Nelle riviste francesi, si trovano spesso rubriche che presentano artcoli vari (oggetti, capi d'abbigliamento, accessori...) molto "dans le vent" , che vengono definiti "coups de coeur". Come tradurreste in italiano questa espressione?


----------



## Corsicum

_Un colpo di __fulmine._
http://www.proz.com/kudoz/french_to_italian/internet_e_commerce/1797358-coups_de_coeur.html
Voir aussi_ : Coup de foudre_
http://www.larousse.ch/dictionnaires/italien-francais/mi%CC%A3/14154


----------



## la fée

Merci, Corsicum!


----------



## DearPrudence

... che sono i prodotti preferiti della revista / del giornalista.
Come si direbbe in italiano?

"*il nostro prefirito*"? o si usa anche "*colpo di fulmine*" nelle riviste?


----------



## la fée

@ DearPrudence:
No, nelle riviste italiane non si usa "colpo di fulmine"! E' proprio per questo che cercavo un'alternativa! "I nostri preferiti" mi sembra perfetto! Grazie!


----------



## matoupaschat

Proposta : "la scelta (o il beniamino) della redazione"
Ciao .


----------



## la fée

merci à tous!


----------



## Nadieuse

Ciao,
probabilmente ti bastava così, ma leggendo matoupaschat mi è venuto in mente qualcosa, così eccomi qua.
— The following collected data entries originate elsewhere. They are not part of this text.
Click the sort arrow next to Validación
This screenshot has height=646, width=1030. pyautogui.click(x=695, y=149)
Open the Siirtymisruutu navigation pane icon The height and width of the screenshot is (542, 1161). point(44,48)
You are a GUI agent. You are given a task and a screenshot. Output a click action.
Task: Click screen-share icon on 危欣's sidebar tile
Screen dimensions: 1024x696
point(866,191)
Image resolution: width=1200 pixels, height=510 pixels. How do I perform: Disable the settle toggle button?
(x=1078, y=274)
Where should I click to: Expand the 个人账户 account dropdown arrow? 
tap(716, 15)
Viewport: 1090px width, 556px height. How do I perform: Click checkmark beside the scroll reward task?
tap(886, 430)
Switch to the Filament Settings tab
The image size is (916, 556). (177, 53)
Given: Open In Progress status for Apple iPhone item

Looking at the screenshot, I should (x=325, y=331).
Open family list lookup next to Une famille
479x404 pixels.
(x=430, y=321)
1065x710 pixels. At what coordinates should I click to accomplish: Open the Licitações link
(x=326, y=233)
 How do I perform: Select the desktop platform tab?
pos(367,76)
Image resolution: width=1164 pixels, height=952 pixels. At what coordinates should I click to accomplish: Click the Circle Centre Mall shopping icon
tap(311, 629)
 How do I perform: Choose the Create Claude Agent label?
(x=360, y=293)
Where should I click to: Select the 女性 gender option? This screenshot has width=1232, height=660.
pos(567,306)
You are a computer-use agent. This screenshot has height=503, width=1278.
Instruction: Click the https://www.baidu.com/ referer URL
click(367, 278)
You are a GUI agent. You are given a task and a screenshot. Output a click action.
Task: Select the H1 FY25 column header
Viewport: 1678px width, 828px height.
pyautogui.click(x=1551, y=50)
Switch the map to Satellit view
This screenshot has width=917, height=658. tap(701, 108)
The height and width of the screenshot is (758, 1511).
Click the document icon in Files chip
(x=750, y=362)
Immaginando la pagina della rivista, con le foto degli accessori/capi/... e vicino un trafiletto a commento o spiegazione...mi è venuto in mente di aver visto rubriche di questo tipo che si chiamavano «Scelti da noi».

Se devo dire la verità però, «Scelti da noi», «Le scelte della redazione», «I nostri preferiti», ecc... sono calzanti, ma io cercherei qualcosa di più accattivante, che so...«Amori a prima vista» ;>

Ciao,
Nadieuse


----------